O tráfico de entorpecentes é, hoje, a principal causa da hiperprisionalização.
Quem acompanha o cotidiano forense, ou mesmo o carcerário, sabe que a vigilância é seletiva, a ação das polícias se baseia nas ruas e nas favelas, de modo que é o usuário pobre e o microtraficante que superlotam os camburões, as audiências e, por fim, as celas.
Muitos supunham que a lei que entrou em vigor em 2006 teria condições de atenuar a punição –o resultado foi inversamente proporcional e o peso do tráfico nas condenações só vem aumentando.

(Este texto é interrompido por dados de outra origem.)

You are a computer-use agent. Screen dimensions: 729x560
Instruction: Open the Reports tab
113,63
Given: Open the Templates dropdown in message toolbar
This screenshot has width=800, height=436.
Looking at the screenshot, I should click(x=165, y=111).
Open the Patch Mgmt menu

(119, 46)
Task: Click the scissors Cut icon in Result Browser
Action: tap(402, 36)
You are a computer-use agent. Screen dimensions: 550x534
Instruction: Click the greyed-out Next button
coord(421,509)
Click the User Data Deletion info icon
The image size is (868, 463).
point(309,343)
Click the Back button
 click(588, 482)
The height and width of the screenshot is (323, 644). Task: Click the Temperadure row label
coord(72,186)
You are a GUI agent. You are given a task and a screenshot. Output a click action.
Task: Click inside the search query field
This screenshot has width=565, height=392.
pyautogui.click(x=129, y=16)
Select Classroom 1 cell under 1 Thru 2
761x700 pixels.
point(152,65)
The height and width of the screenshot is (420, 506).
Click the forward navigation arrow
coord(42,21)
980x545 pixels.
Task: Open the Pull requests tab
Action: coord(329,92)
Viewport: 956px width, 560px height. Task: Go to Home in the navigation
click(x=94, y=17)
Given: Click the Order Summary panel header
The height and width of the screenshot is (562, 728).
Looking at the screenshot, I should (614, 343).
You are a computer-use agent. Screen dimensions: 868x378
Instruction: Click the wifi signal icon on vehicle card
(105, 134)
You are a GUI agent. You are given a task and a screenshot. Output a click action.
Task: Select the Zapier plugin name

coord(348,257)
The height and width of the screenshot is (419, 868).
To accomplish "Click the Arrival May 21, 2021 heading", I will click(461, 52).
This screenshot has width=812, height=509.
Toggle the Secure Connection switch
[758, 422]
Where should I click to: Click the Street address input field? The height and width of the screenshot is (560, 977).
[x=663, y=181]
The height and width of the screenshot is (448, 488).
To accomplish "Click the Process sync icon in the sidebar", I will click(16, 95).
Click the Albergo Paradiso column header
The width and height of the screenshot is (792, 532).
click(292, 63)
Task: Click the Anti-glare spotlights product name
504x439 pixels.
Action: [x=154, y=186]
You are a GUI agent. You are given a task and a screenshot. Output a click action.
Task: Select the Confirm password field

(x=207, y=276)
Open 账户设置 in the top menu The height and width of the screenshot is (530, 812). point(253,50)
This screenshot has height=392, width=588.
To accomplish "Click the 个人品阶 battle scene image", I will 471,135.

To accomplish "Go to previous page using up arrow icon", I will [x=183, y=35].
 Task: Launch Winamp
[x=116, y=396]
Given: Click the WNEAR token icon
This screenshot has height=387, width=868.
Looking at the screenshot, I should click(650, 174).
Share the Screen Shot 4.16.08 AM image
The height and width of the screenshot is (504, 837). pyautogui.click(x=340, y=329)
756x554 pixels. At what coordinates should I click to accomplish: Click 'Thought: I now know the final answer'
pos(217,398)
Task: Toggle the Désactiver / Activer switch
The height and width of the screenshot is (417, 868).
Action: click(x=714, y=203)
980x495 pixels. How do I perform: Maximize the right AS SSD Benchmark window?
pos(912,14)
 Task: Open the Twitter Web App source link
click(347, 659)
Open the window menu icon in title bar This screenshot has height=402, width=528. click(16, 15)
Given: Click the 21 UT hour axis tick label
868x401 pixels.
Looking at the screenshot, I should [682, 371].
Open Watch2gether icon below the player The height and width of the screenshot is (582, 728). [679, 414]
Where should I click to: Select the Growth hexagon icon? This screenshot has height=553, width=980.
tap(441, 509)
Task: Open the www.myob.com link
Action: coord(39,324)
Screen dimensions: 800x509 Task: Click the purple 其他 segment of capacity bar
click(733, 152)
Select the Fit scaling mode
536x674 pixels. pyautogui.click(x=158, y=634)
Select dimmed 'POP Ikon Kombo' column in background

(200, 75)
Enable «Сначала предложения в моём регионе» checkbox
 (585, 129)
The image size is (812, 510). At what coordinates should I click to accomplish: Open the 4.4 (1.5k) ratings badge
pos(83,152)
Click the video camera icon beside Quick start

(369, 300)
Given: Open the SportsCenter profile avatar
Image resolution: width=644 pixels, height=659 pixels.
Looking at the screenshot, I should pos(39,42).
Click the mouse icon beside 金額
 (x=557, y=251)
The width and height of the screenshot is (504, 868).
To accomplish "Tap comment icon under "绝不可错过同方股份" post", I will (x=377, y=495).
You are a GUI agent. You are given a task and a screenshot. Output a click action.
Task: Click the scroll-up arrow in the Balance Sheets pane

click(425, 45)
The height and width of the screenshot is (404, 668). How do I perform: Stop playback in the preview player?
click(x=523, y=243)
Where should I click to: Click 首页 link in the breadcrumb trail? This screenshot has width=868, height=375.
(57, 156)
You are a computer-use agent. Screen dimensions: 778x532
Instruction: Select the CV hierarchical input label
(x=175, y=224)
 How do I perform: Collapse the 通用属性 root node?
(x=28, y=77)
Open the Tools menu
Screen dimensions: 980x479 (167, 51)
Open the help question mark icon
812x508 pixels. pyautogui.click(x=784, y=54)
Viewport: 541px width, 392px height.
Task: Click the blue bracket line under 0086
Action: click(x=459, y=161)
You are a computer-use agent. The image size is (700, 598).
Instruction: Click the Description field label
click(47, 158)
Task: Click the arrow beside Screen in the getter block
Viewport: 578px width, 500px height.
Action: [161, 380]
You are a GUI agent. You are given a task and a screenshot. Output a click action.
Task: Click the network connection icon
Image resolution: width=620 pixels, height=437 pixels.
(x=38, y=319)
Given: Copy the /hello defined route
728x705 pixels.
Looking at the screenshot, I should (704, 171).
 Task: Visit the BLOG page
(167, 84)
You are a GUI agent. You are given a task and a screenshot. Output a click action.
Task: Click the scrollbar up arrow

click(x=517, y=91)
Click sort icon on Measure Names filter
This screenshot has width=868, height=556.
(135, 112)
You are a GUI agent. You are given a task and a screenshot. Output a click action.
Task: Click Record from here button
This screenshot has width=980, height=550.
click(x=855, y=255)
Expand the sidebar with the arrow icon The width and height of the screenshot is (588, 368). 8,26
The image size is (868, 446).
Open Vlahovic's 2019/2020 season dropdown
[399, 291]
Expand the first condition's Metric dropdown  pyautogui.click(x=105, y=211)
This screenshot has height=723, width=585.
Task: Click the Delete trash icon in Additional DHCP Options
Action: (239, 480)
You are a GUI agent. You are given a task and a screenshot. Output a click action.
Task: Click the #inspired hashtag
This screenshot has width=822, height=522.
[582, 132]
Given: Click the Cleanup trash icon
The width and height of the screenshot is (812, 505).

Ao invés de o Parlamento discutir seriamente se essa guerra perdida deve continuar, se o maciço investimento em segurança deve mesmo desguarnecer a questão de saúde ou se os esforços de descriminalização não produzem resultados melhores, como está ocorrendo em Portugal, tudo o que o legislador quer é tentar deter o tráfico com mais prisões, estratégia que vem falhando há mais de trinta anos.
Os propalados projetos de cooperação na internação compulsória mostraram, sobretudo, que existe interesse familiar em internações não-judiciais, revelando principalmente a carência de postos de saúde e de acompanhamento psicológico ao longo do tempo.
E esta deficiência só tende a aumentar se continuarmos a dispender esforços, e, sobretudo recursos, para alimentar estruturas de repressão.
A política criminal de combate aos entorpecentes conseguiu aumentar sensivelmente o encarceramento e a sua seletividade, sem diminuir o consumo nem a criminalidade e, ao mesmo tempo, deteriorou a polícia, frágil na luta e suscetível à promiscuidade, diante da pujança do comércio ilícito, que enriquece justamente às custas da proibição.
Poucas estratégias podem se dar ao luxo de cometer tantos erros. E ainda assim continuar tão prestigiada.